[START EXTRACT TO READ]
Loplop, Superior of Birds

Loplop
Loplop Introduces Loplop-Max Ernst 1930

The German Surrealist Max Ernst was one of the most outstanding artists and personalities of the Surrealist movement. Notable for the invention of a number of automatic artistic techniques, his body of work is also remarkable for its creation of a densely rich personal mythology.

Central to that mythology is Ernst’s alter ego, Loplop, Superior of Birds. As I noted in my previous post A Week of Max Ernst: Monday, Ernst wrote that he hatched from an egg which his mother had laid in an eagle’s nest. He traced the figure of Loplop to a traumatic childhood event: his beloved pet bird had died on the same day that his younger sister was born and he consequently conflated the two events to the point that he confused birds with humans.
[END EXTRACT TO READ]
[START DATASET EXTRACT]
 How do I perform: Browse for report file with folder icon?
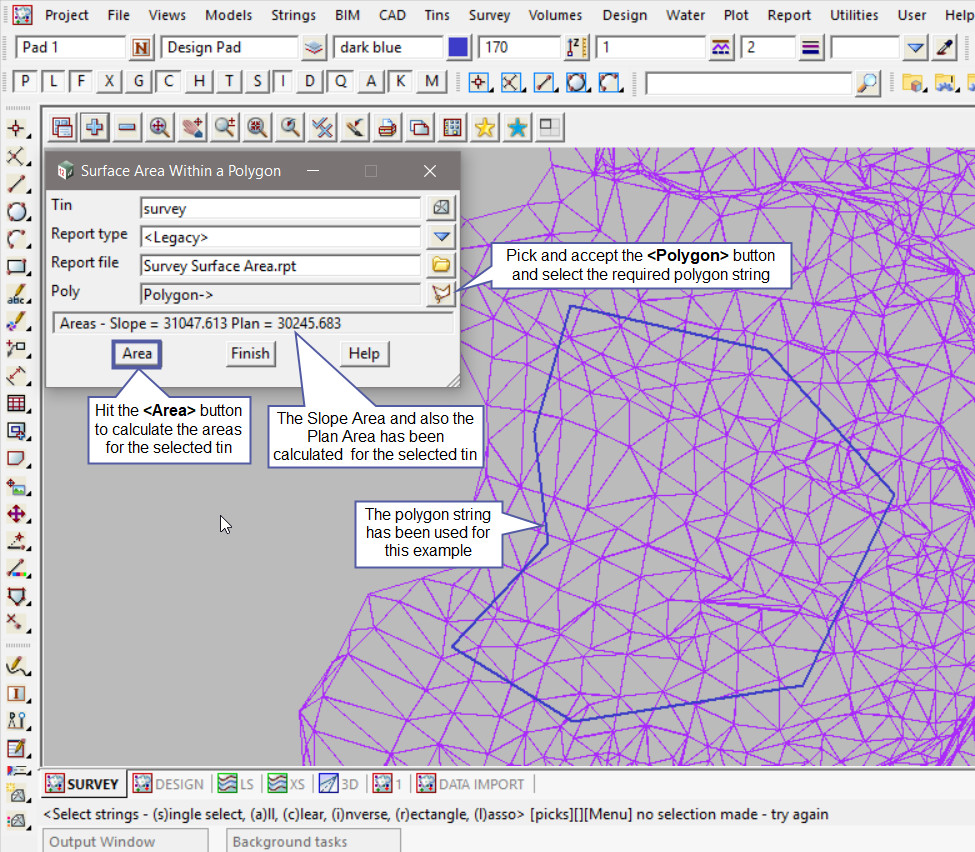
[END DATASET EXTRACT]
▶ [PROBLEM SET]
(a) In the text on Max Ernst and Loplop, which two childhood events does Ernst say happened on the same day?
(b) Continue the text about Max Ernst's alter ego Loplop from its last sentence.

▶ [WRITTEN ANSWERS]
(a) His beloved pet bird died on the same day that his younger sister was born.

(b)
As well as referencing Freudian psychoanalytic theory, Ernst, whose art is drenched in alchemy and esotericism, would surely have been familiar with the idea of the language of the birds; the perfect, divine language found in mythology and the occult sciences that can only be understood by the initiated.

Loplop first appeared  in his ground-breaking collage novels La Femme 100 Têtes  and Une semaine de bonté. Birds are a recurring feature in Ernst’s artwork in various media (see A Week of Max Ernst: TuesdayA Week of Max Ernst: Thursday & A Week of Max Ernst: Friday). I have also included a photo of Ernst’s striking, and it has to be admitted, birdlike visage.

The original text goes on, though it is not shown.